Prevention has always been the better part of 'cure'. Immunization of children from childhood diseases often thought common, but with debilitating side effects at best, serious threats to health at worst, including death, is vital in protecting the most vulnerable part of any population; children of all ages. An unscientifically troublesome backlash has arisen over the past number of years from people claiming seriously negative impacts from immunization; autism among them, which though proven false still has its champions.
The Canadian Immunization Conference presented a forum for the gathering of specialists to discuss all issues related to public health and immunization; Anne Geddes appeared as a featured guest.
The CIC2014 is led by the Canadian Public Health Association with support from the Government of Canada and participation of Immunize Canada, the Canadian Association for Immunization Research and Evaluation, and the Canadian Paediatric Society.
- The only national immunization event of its kind in Canada, CIC2014 offers a unique forum for immunization experts and stakeholders to share research, knowledge and best practices, demonstrate their commitment to immunization as a critical public health measure and contribute to the success of immunization programs and practices in Canada.

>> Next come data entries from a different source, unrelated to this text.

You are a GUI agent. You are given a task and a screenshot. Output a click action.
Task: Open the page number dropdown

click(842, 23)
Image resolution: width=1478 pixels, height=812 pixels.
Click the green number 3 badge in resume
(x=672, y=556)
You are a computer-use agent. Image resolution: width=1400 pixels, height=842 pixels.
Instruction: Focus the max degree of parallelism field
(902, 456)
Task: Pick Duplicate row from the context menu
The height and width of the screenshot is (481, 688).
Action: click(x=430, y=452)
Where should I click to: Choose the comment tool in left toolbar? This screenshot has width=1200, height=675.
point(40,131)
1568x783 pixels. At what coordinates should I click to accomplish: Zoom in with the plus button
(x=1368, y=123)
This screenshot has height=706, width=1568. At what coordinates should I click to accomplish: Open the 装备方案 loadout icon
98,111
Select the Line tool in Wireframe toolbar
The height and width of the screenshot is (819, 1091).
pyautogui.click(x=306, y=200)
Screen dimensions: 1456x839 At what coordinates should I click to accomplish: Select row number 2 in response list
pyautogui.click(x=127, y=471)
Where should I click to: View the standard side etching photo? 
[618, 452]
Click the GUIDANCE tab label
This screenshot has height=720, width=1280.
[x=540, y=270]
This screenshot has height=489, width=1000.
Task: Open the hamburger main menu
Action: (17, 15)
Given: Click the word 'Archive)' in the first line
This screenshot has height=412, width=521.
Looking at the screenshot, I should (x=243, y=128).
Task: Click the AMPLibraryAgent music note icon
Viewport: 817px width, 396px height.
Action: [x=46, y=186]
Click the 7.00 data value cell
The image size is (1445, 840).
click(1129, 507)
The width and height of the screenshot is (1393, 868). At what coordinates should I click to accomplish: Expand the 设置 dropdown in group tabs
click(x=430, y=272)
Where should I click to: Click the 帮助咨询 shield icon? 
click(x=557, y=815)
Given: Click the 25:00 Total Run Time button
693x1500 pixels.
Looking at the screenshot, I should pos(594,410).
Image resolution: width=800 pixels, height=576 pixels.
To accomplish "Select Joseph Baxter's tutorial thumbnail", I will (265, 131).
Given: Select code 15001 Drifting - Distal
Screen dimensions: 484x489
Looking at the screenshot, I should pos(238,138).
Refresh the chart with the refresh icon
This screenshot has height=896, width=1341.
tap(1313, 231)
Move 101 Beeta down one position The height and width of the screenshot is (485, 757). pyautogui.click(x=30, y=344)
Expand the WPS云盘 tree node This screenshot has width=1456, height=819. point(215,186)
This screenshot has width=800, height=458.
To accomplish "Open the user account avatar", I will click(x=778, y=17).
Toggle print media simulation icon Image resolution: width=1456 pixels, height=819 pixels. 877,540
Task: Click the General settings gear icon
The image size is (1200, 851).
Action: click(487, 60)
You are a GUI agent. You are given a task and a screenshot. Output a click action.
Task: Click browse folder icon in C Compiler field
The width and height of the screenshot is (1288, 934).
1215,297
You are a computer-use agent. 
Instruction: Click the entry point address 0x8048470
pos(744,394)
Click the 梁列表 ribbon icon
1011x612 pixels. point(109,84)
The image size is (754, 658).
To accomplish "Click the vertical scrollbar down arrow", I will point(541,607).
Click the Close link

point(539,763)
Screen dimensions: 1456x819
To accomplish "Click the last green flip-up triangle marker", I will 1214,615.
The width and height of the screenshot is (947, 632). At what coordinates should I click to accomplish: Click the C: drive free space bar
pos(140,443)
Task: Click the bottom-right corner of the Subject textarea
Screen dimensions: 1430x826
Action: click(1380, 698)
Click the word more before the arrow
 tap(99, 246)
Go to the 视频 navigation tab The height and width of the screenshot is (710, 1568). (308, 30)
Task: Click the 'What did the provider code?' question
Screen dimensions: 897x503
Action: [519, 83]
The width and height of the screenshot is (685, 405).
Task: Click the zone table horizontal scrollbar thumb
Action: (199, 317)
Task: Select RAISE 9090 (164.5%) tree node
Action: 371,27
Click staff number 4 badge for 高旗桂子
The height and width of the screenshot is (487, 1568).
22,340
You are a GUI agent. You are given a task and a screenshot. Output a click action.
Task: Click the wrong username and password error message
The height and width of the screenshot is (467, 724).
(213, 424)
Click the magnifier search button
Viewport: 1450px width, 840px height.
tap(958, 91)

- Immunization is one of the most cost-effective public health interventions and the safest and most effective means to prevent and control vaccine preventable illness.
- One of the most important things you can do as a parent is to make sure your child is immunized against serious vaccine-preventable diseases. Routine vaccines have saved the lives of more infants and children than any other medical intervention in the past 50 years.
- Canada has a rigorous system in place to ensure vaccines are safe and effective in preventing the disease they target. Once a vaccine is in use, health authorities continue to monitor its safety.